4. En premier lieu, l'arrêté contesté comporte les considérations de droit et de fait qui constituent son fondement. Dès lors, le moyen tiré du défaut de motivation de l'arrêté est manifestement infondé et doit être écarté. Par ailleurs, il ne ressort d'aucun élément du dossier que le préfet aurait entaché sa décision d'un défaut d'examen, moyen qui est ainsi manifestement infondé.

5. En second lieu, si M. A fait valoir que l'arrêté attaqué méconnaît les articles 8 de la convention européenne de sauvegarde des droits de l'homme et des libertés fondamentales et 6-5 de l'accord franco-algérien du 27 décembre 1968, ce moyen est manifestement dépourvu des précisions permettant d'en apprécier le bien-fondé, en l'absence d'éléments précis et de pièces relatifs à sa situation personnelle. Il en va de même du moyen tiré de l'erreur manifeste d'appréciation.

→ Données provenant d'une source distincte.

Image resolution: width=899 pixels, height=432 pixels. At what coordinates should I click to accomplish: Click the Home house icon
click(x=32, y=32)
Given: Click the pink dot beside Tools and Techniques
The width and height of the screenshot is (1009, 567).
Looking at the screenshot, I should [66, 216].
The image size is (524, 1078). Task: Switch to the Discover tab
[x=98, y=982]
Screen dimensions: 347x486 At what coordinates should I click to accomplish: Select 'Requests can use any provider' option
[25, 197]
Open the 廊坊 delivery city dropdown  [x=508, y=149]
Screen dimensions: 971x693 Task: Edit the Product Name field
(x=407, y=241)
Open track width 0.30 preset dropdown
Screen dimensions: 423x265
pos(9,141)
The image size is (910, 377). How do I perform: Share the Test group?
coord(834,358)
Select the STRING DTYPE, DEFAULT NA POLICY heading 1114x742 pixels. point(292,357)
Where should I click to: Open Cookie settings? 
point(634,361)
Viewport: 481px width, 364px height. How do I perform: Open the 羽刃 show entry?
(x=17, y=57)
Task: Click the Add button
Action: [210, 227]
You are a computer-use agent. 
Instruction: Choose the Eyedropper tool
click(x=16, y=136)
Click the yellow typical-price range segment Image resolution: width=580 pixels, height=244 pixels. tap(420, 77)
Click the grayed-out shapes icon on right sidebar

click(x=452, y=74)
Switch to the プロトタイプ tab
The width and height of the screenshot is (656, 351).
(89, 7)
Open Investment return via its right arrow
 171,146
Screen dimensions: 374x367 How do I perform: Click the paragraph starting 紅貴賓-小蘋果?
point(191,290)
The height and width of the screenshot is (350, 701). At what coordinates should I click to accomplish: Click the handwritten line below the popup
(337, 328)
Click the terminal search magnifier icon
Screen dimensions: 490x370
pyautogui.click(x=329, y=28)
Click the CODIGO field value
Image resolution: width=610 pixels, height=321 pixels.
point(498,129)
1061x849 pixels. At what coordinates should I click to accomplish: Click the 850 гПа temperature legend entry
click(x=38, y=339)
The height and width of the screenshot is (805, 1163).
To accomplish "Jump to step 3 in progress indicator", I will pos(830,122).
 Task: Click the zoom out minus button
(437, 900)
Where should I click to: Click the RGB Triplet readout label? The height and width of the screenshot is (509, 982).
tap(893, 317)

6. Enfin, eu égard à ce qui précède, le moyen tiré de l'illégalité de la décision fixant le pays de renvoi par voie de conséquence de l'exception tirée de l'illégalité de la décision n'est manifestement pas assorti des précisions permettant d'en apprécier le bien-fondé.

7. Il résulte de ce qui précède que la requête de M. A peut être rejetée en toutes ses conclusions par application du 7° de l'article R. 222-1 du code de justice administrative.

ORDONNE :

Article 1 : La requête de M. A est rejetée.

Article 2 : La présente ordonnance sera notifiée à M. B A et au préfet de police.

Fait à Paris, le 21 juillet 2025.

La présidente de formation de jugement,

K. Weidenfeld

La République mande et ordonne au préfet de police en ce qui le concerne ou à tous commissaires de justice à ce requis en ce qui concerne les voies de droit commun contre les parties privées, de pourvoir à l'exécution de la présente ordonnance.